__TASK INSTRUCTIONS__
Write what comes next in the forum discussion about life-extending treatments, picking up after its final line.

__PASSAGE SHOWN__
++++++++++

Bad example. Kodak invented digital cameras. They just couldn’t figure out a way to make money from them.

But what I’m saying is, that isn’t the primary mechanism that advances societies today.

It wasn’t employees at Kodak dying that enabled the digital camera. It was other companies that weren’t as tied to film cameras trying to get ahead.

I don’t see how that stops when people stop getting old.

I didn’t ignore post 1, I’m just saying a delayed rollout is a much more likely scenario that an elixir of youth being deliberately kept by an elite few.

For one thing, the circle of “elites” would get too big, too fast. At the very least, everyone that received the treatment would want their spouses and children to receive it too.

In terms of yamanaka factors, that’s rather short of what I had in mind for “incredibly promising”. I mean something more like the OP, where, say, someone who’s 90 could pass for someone 20 today.

No, I knew that. That’s an essential part of the factoid now.
The point is, film cameras were their bread and butter, for thousands of employees and shareholders. Even if they knew for sure that digital cameras would displace film, that’s definitely a hard turn to make.

I believe that it will be available at a fabulously expensive price. There’s too much money to be made to just bury it. The price alone will make it available only to the elite. Secrecy won’t be needed.

So, were I rich and could afford the best physicists and laboratories, I’d like to pursue the discovery of tachyons, the subatomic faster than light particles that relativity says could exist. If so, and because they are FASTER than light, they would be moving backwards in time. My goal would be to flood an organism with a prolonged tachyon stream in order to affect all the cells of its body in order to determine whether or not the effect on the cells could be to slow down or even reverse aging.

Since cells die and are replaced with new unaffected cells, there would have to be periodic treatments. Since it couldn’t be a one treatment and done deal, it would be pony up or start aging again. You know they aren’t going to bury that.

Err… I’m pretty sure it doesn’t work like that.

You’re probably right, but one never knows unless one tries. How often in history have ideas been ridiculed only to end up as useful or even great inventions? If nothing else, it would be a cool movie script.

Sure, that’s the way things are now. Because things change in our world.

++++++++++

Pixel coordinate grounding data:

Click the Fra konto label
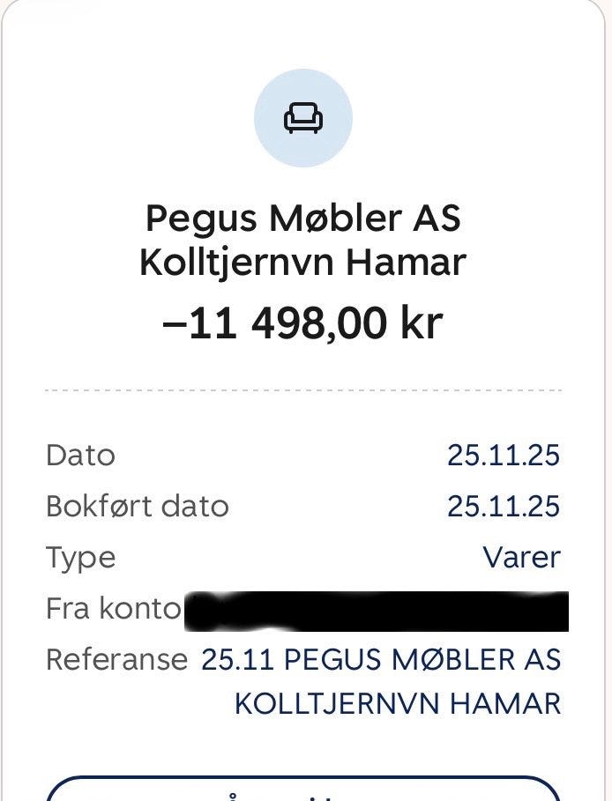[x=114, y=608]
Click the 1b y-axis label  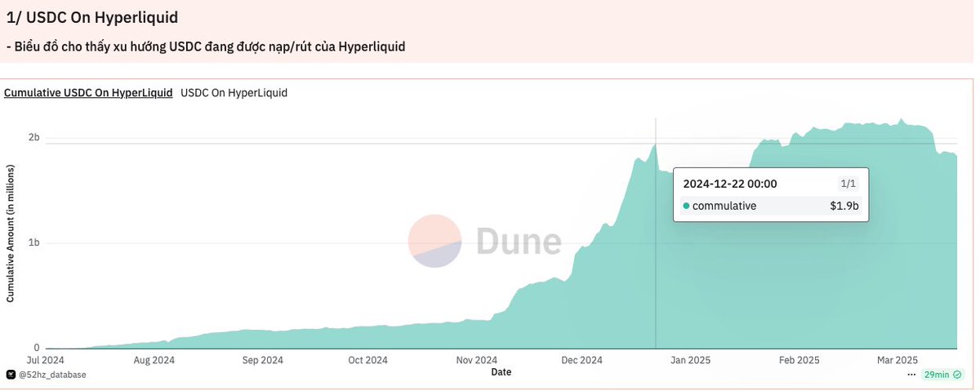click(34, 242)
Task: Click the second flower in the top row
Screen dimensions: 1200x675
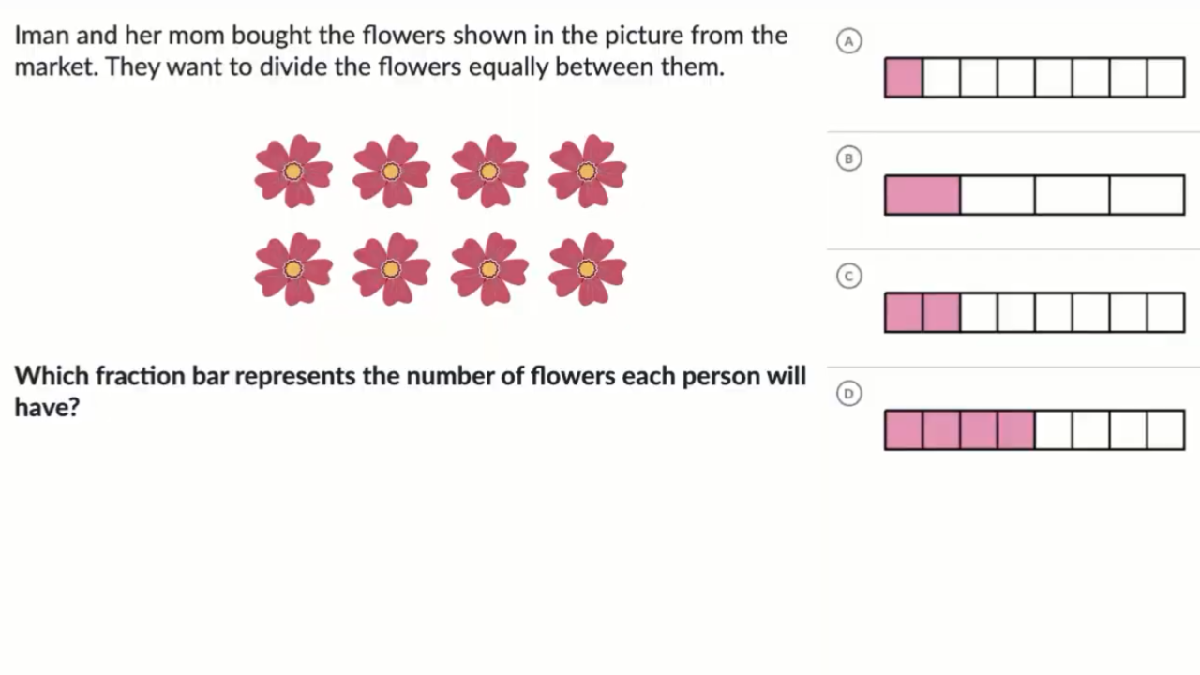Action: click(x=391, y=171)
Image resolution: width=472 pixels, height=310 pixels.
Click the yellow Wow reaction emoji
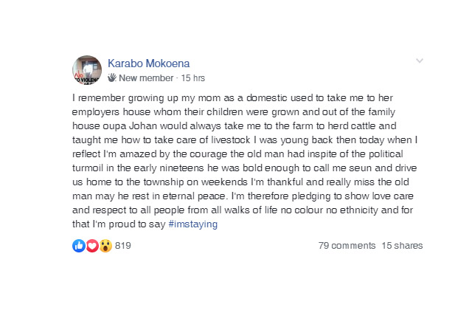coord(105,246)

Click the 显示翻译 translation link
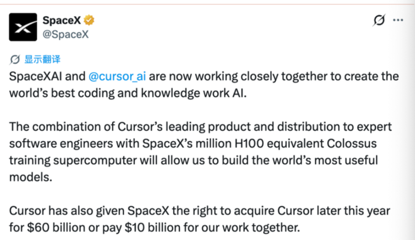click(x=43, y=59)
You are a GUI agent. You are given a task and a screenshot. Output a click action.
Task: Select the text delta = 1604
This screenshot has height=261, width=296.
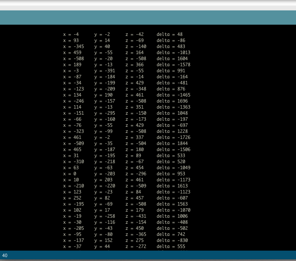(172, 58)
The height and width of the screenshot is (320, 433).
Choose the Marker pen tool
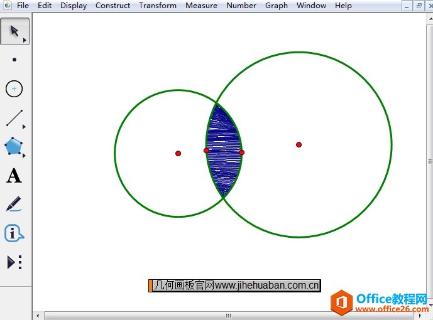coord(14,205)
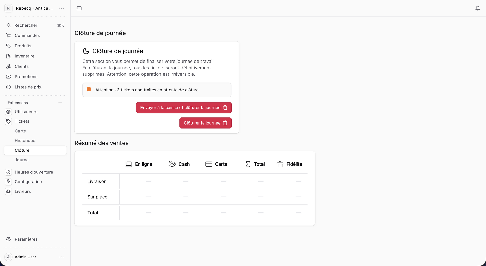Click the Utilisateurs group icon
The height and width of the screenshot is (266, 486).
click(x=8, y=112)
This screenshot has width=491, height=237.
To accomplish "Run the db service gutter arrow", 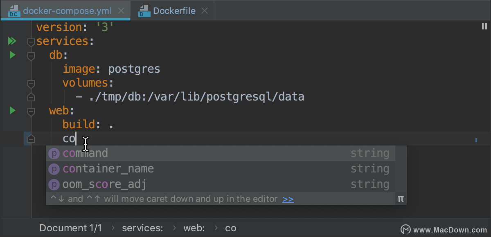I will (12, 55).
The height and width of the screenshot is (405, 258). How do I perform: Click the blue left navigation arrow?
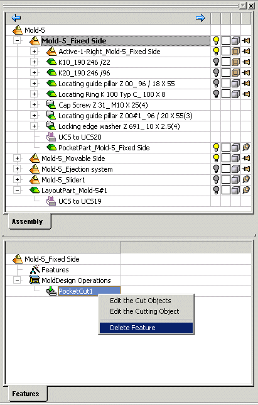coord(16,18)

++++++++++

__ANSWER FOR THIS EXERCISE__
But it wouldn’t just be the owners of one big company that would be opposed to change in a world of immortals. Pretty much all companies would be run by immortals who want to keep things the way they are.

And if you’re thinking that some companies would be mavericks, remember that the economy is a system. One company can develop a new product. But it needs other companies to finance its development and manufacture the product and sell it supplies and distribute the product and sell the product and buy the product.

The chances of all that happening in an economy where most of the people in charge want to avoid any change are minimal to the point of non-existent.

It’s not other companies that do this financing, it’s a bunch of people with money to invest known as Venture Capitalists. Would Venture Capitalists disappear if everyone lived indefinitely? I don’t think so.

How well does this drug rejuvenate a body exposed to a guillotine? Because that’s what’s going to happen if the people at the top try to stay at the top forever. Not to mention if they tried to keep this miracle drug to themselves.

No, I’m still not seeing it. You’re talking about a world in which people don’t want to buy better things. And a world in which people who aren’t already rich don’t try to become rich.

Living indefinitely* is not going to change these fundamental aspects of humanity and society.

* And let’s be clear that that’s all we’re talking about here. Living indefinitely is something science may one day enable. God-like bathing-in-a-volcano type immortality is a whole different thing.
Therefore even with such a therapy, no one will know that they will live any particular duration. So I don’t think people will just stop caring about making life more enjoyable in the here and now.